Program Highlight: LFA Prize Presentation (3:00 PM–3:30 PM)

One of the most anticipated moments of the first day occurred at 3:00 PM, with Pedro Leão Neto presenting the winning photographic series and announcing the Luís Ferreira Alves Prize (LFA).

In a presentation that combined historical context, visual analysis, and critical reflection, Pedro Leão Neto described the selection process, the curatorial criteria, and the role of the LFA Prize as a platform for the internationalization of contemporary architectural photography. The presentation sparked particular interest among participants, due to the way it articulates visual research, artistic practice, and reflection on architectural heritage—a dimension reinforced by the editorial partnership between scopio Editions and the Spanish publisher Turner.

Two days of debate, research, and visual practices

The conference program included thematic roundtables, communication sessions, and a series of parallel initiatives that illustrated the vitality of the meeting:

Panels dedicated to the modernity of the 1950s–60s, coordinated by Jaime Ferrer;

Sessions on intermediate states of the city and construction processes, chaired by Cristina Gastón;

Panel “Other Realities”, moderated by Judit Taberna and Luis Ángel Domínguez, focused on emerging documentary practices;

Lecture by Manolo Laguillo, an unavoidable figure in contemporary Spanish architectural photography;

Exhibition “ARXIU ICARIÀ 1987–1992 / Coreografia d’un territori en transformació”, by Martí Llorens;

Visit to the Oriol Bohigas Library curated by Neus Vilaplana.

The diversity of perspectives and geographies represented highlighted the international character of the meeting and the growing impact of Sophia Journal on the global academic debate on city, image, and architecture.

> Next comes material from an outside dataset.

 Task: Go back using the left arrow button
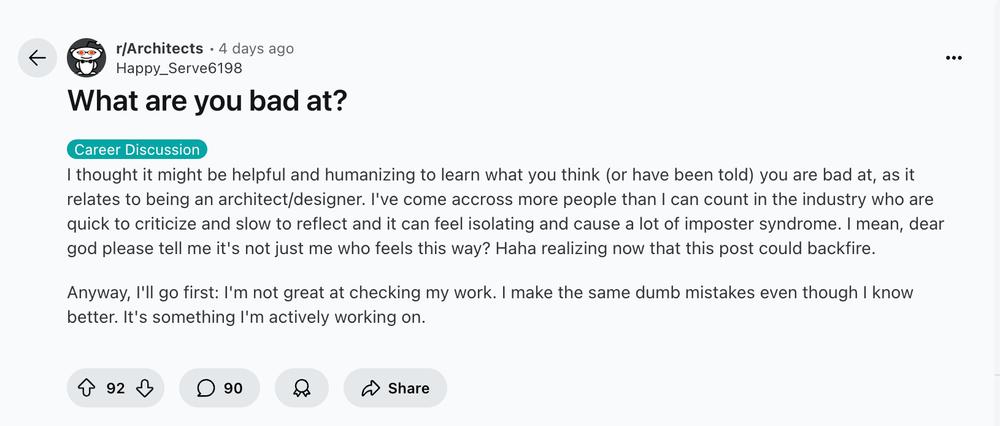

A conference that strengthens networks and broadens horizons

Over two days, researchers and creators reflected on how photography, film, and other visual practices can document, reveal, or transform the understanding of the built environment—emphasizing the ethical and ecological urgency of the theme Landscapes of Repair.

The close collaboration between ETSAB-UPC and Sophia Journal consolidated this 10th edition as a privileged platform for interdisciplinary dialogue, strengthening international research networks that integrate leading universities and cultural centers.

The conference reaffirmed, once again, Sophia Journal's mission: to critically consider the role of the image in the construction of knowledge about architecture, city, and territory, and to open space for visual practices that contribute to new ways of repairing, imagining, and inhabiting the contemporary world.